**Activity**
Beneath this line are the data; copy exactly the part of them that opens with the line containing "Instruction: Click the green pixel" and closes with the line containing "You are a computer-use agent. 1232x961", and only that part.

Stored data
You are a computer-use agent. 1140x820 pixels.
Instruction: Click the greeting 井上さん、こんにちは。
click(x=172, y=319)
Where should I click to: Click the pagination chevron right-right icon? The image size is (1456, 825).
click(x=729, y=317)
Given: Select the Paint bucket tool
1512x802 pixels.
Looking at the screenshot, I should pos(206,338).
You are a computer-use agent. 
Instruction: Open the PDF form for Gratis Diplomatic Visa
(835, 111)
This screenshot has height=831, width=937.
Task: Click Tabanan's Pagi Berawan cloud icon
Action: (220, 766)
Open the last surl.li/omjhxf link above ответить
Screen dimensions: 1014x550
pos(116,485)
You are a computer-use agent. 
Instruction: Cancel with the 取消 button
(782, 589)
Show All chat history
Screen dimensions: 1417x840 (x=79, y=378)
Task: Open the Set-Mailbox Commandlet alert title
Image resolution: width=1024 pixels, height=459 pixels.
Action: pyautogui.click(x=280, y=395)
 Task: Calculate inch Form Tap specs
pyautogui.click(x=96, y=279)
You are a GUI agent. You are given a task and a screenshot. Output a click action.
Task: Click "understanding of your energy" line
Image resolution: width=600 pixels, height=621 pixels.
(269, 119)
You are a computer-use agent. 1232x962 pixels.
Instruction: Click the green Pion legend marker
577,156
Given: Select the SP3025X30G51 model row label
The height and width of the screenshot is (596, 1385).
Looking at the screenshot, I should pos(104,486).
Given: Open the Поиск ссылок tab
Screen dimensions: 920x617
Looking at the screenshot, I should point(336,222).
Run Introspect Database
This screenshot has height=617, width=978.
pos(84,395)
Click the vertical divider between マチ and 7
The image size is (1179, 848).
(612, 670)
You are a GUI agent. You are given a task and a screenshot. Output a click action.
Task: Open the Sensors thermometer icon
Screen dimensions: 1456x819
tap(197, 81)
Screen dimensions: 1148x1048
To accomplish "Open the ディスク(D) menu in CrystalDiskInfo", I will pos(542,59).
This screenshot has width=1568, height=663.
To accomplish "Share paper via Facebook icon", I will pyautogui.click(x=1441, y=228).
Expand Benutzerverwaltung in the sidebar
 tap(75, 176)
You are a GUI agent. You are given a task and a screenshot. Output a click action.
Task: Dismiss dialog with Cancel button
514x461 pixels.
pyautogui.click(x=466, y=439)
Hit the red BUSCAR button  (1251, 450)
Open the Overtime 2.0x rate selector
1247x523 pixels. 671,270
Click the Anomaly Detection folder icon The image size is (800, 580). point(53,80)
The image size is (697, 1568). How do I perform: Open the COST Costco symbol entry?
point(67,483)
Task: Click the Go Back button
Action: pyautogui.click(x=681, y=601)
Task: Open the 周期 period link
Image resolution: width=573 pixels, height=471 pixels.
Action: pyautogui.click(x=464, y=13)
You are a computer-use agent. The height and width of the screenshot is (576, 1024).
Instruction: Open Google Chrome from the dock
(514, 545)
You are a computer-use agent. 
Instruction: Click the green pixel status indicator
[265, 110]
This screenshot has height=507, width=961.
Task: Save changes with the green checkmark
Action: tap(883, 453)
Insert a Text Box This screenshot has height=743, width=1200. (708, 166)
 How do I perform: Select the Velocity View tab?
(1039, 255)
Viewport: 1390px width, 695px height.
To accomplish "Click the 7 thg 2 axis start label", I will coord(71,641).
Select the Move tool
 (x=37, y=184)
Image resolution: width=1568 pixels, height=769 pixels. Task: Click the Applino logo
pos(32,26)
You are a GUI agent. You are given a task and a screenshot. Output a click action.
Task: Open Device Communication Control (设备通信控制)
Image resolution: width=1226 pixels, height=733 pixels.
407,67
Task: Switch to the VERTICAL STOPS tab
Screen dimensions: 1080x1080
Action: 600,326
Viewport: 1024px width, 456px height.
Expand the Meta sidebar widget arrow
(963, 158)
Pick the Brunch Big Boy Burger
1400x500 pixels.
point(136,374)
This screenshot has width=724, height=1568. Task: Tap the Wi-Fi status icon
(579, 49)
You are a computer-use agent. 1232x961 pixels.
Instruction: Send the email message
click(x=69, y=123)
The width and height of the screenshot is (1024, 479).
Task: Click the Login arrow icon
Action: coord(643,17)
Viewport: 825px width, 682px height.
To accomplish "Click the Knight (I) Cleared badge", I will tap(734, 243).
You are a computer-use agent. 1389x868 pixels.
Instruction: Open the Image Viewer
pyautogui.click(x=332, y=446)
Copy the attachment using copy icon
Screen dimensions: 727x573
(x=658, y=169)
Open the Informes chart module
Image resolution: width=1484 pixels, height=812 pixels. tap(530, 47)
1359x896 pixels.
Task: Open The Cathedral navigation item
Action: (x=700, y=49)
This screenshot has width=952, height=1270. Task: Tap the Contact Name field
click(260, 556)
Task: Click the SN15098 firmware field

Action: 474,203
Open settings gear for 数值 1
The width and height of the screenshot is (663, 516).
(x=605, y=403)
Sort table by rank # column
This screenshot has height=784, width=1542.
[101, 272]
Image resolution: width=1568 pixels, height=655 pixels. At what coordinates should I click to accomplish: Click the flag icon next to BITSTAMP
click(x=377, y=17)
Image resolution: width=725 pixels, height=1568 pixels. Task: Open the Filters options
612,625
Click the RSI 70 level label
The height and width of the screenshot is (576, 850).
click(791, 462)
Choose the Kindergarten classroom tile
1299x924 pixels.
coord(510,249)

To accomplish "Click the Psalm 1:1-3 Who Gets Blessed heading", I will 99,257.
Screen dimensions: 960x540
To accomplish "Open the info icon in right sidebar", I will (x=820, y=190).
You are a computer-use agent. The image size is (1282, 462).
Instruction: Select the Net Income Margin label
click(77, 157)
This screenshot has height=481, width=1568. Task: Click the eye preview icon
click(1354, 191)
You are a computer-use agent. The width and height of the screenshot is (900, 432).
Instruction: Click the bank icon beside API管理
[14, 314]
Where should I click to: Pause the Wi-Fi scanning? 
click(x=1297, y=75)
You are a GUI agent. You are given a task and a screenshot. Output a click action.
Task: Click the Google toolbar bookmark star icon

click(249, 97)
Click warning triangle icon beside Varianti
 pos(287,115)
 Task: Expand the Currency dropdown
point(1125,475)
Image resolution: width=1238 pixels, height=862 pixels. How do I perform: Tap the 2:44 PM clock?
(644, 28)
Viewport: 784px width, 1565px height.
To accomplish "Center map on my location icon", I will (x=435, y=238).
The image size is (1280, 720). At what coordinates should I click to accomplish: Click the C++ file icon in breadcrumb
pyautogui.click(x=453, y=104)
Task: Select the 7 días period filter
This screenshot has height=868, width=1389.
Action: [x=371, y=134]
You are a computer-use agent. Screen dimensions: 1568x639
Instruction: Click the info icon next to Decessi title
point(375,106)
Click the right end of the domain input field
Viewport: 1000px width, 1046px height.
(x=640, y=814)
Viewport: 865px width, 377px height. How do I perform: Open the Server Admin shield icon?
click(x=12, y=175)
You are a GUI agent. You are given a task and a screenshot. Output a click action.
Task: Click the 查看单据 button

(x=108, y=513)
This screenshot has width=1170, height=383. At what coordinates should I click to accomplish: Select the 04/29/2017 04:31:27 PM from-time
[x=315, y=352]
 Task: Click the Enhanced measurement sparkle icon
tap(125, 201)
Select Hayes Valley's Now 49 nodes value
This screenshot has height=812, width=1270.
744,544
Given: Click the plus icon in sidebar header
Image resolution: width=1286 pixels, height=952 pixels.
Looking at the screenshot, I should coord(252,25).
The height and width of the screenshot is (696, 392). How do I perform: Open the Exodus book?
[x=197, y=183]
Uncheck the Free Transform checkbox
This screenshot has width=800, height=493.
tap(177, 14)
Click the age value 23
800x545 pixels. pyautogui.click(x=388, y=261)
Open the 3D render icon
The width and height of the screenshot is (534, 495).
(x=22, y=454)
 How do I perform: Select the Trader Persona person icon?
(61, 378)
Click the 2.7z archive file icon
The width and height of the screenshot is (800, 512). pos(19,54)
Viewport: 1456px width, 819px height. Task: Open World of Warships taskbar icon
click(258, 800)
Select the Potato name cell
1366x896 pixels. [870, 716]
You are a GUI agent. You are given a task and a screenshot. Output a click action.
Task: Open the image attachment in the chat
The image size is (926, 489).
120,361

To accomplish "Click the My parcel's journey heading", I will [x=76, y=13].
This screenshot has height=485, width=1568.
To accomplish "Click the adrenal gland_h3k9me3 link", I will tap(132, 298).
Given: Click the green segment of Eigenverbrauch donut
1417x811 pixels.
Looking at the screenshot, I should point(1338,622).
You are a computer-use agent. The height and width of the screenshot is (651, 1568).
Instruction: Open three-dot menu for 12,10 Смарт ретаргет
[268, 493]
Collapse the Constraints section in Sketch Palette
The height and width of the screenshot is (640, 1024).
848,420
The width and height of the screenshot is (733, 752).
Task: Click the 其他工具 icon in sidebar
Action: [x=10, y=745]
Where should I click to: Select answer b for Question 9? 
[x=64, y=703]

**Exercise response**
Instruction: Click the green pixel status indicator
[265, 110]
This screenshot has height=507, width=961.
Task: Save changes with the green checkmark
Action: tap(883, 453)
Insert a Text Box This screenshot has height=743, width=1200. (708, 166)
 How do I perform: Select the Velocity View tab?
(1039, 255)
Viewport: 1390px width, 695px height.
To accomplish "Click the 7 thg 2 axis start label", I will coord(71,641).
Select the Move tool
 (x=37, y=184)
Image resolution: width=1568 pixels, height=769 pixels. Task: Click the Applino logo
pos(32,26)
You are a GUI agent. You are given a task and a screenshot. Output a click action.
Task: Open Device Communication Control (设备通信控制)
Image resolution: width=1226 pixels, height=733 pixels.
407,67
Task: Switch to the VERTICAL STOPS tab
Screen dimensions: 1080x1080
Action: 600,326
Viewport: 1024px width, 456px height.
Expand the Meta sidebar widget arrow
(963, 158)
Pick the Brunch Big Boy Burger
1400x500 pixels.
point(136,374)
This screenshot has width=724, height=1568. Task: Tap the Wi-Fi status icon
(579, 49)
You are a computer-use agent. 1232x961 pixels.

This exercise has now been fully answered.